TASK GOAL –
Write out exactly the lines below that run from the one containing "Collapse the 桌面" through the one containing "Given: Dismiss the Scadenze ISPESL widget", both included, with no other lines.

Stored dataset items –
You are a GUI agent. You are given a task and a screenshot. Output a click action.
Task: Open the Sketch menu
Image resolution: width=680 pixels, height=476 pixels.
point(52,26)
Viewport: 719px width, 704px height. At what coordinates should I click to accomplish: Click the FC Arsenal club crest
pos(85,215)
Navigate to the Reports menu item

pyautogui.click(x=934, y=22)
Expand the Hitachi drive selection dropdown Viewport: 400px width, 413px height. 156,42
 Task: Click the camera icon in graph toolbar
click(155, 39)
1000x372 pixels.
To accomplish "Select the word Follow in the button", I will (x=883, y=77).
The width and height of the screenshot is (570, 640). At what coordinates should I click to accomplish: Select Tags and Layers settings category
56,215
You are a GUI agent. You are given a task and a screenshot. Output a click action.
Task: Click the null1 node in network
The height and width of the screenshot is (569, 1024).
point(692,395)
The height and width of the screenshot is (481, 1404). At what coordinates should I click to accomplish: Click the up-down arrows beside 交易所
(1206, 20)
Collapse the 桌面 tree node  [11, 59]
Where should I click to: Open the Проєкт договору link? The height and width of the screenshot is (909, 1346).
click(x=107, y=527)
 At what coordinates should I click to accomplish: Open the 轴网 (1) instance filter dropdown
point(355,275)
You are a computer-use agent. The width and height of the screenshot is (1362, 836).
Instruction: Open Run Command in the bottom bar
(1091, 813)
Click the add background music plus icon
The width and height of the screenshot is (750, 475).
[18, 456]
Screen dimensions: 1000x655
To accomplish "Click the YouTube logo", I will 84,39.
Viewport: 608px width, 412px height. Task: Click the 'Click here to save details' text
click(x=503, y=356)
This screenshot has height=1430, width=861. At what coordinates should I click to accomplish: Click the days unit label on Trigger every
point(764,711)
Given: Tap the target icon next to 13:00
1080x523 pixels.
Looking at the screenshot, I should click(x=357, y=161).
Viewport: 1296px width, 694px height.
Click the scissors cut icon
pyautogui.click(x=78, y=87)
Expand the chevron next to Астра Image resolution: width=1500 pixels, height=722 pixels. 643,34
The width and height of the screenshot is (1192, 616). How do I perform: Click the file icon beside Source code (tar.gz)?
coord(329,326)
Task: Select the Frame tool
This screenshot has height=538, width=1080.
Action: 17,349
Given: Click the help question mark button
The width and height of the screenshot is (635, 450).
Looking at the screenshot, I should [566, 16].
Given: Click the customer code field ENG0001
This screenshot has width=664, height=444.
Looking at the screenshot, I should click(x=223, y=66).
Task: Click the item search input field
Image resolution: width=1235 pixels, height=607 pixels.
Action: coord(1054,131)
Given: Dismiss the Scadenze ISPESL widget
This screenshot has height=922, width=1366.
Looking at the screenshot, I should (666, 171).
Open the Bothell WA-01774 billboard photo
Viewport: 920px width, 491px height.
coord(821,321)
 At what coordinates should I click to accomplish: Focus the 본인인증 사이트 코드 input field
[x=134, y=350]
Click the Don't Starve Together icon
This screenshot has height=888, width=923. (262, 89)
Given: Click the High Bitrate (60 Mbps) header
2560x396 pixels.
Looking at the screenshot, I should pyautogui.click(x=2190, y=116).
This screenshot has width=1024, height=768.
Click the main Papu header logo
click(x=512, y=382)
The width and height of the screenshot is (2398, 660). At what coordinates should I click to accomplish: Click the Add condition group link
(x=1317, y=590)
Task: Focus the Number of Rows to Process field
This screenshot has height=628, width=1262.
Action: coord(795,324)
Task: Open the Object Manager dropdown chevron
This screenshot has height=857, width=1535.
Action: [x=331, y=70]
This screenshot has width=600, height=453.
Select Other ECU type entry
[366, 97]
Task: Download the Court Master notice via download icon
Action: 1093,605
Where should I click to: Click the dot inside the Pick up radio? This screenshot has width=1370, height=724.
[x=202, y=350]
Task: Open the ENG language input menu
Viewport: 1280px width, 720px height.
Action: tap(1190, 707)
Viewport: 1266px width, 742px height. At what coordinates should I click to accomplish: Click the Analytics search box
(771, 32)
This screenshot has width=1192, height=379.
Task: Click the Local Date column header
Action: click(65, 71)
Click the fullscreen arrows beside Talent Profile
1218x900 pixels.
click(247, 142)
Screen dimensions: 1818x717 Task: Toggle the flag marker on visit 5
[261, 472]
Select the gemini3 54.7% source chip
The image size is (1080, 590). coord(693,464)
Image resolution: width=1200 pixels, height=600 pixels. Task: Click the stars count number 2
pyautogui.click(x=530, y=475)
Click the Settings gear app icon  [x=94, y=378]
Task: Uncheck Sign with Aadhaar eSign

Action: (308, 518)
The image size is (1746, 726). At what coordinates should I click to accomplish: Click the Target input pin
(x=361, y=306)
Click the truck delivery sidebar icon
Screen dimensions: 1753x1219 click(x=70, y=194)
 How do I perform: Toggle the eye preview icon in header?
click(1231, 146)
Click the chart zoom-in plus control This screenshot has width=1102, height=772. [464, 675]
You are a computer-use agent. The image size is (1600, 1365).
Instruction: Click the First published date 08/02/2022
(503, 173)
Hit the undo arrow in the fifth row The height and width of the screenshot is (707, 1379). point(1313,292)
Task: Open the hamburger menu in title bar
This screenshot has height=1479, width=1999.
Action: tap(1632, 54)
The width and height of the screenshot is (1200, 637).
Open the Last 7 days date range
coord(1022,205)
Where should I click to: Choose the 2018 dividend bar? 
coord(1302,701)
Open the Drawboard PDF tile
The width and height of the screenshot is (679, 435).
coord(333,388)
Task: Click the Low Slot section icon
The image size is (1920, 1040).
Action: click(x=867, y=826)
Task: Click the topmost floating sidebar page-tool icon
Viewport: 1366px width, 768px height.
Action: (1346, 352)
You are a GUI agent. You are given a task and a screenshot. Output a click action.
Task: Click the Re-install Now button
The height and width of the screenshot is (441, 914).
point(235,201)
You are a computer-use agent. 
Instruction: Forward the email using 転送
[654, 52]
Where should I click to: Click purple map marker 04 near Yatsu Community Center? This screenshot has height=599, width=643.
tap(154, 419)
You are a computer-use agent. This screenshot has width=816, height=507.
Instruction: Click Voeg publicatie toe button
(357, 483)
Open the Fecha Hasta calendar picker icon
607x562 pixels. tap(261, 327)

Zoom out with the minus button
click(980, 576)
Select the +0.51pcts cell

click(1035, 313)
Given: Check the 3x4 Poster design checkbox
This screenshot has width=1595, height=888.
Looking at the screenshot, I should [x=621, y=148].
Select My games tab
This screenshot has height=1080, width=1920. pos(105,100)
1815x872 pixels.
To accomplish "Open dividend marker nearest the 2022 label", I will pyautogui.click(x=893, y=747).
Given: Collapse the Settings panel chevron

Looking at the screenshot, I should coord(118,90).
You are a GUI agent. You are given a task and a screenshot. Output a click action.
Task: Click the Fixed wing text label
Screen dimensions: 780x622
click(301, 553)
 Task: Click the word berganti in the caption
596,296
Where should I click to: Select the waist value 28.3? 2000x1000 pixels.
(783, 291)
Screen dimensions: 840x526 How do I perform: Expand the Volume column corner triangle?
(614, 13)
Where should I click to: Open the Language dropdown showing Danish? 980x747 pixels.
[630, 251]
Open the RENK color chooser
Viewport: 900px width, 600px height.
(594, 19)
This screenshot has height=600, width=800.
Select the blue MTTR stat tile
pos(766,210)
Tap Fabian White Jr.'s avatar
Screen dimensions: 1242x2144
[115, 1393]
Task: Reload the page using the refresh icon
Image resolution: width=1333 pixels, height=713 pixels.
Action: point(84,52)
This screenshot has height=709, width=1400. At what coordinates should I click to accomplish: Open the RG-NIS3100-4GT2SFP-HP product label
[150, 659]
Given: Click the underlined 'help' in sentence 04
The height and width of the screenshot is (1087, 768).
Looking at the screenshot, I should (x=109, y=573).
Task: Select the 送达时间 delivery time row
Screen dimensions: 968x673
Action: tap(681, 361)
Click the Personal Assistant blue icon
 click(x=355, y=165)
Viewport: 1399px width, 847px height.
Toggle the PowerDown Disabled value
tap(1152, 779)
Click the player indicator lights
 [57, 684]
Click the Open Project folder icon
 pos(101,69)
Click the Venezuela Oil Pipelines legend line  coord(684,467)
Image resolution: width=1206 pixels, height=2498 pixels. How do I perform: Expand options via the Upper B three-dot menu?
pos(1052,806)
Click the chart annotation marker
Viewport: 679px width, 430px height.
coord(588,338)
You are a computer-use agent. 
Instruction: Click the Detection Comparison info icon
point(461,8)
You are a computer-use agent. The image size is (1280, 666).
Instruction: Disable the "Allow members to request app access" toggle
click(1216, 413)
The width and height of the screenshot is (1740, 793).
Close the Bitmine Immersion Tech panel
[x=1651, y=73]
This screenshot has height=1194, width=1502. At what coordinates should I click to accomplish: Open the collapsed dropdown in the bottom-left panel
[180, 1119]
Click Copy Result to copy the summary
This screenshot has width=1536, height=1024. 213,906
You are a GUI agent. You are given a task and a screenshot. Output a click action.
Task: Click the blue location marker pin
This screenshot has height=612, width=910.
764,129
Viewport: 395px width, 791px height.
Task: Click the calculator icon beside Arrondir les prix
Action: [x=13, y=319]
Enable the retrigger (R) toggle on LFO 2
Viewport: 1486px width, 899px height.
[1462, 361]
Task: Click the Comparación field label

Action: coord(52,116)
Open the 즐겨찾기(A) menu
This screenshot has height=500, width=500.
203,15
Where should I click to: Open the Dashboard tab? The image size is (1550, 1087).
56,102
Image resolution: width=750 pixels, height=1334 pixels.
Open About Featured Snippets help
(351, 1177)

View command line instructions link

COMPLETED TASK –
Collapse the 桌面 tree node  [11, 59]
Where should I click to: Open the Проєкт договору link? The height and width of the screenshot is (909, 1346).
click(x=107, y=527)
 At what coordinates should I click to accomplish: Open the 轴网 (1) instance filter dropdown
point(355,275)
You are a computer-use agent. The width and height of the screenshot is (1362, 836).
Instruction: Open Run Command in the bottom bar
(1091, 813)
Click the add background music plus icon
The width and height of the screenshot is (750, 475).
[18, 456]
Screen dimensions: 1000x655
To accomplish "Click the YouTube logo", I will 84,39.
Viewport: 608px width, 412px height. Task: Click the 'Click here to save details' text
click(x=503, y=356)
This screenshot has height=1430, width=861. At what coordinates should I click to accomplish: Click the days unit label on Trigger every
point(764,711)
Given: Tap the target icon next to 13:00
1080x523 pixels.
Looking at the screenshot, I should click(x=357, y=161).
Viewport: 1296px width, 694px height.
Click the scissors cut icon
pyautogui.click(x=78, y=87)
Expand the chevron next to Астра Image resolution: width=1500 pixels, height=722 pixels. 643,34
The width and height of the screenshot is (1192, 616). How do I perform: Click the file icon beside Source code (tar.gz)?
coord(329,326)
Task: Select the Frame tool
This screenshot has height=538, width=1080.
Action: 17,349
Given: Click the help question mark button
The width and height of the screenshot is (635, 450).
Looking at the screenshot, I should [566, 16].
Given: Click the customer code field ENG0001
This screenshot has width=664, height=444.
Looking at the screenshot, I should click(x=223, y=66).
Task: Click the item search input field
Image resolution: width=1235 pixels, height=607 pixels.
Action: coord(1054,131)
Given: Dismiss the Scadenze ISPESL widget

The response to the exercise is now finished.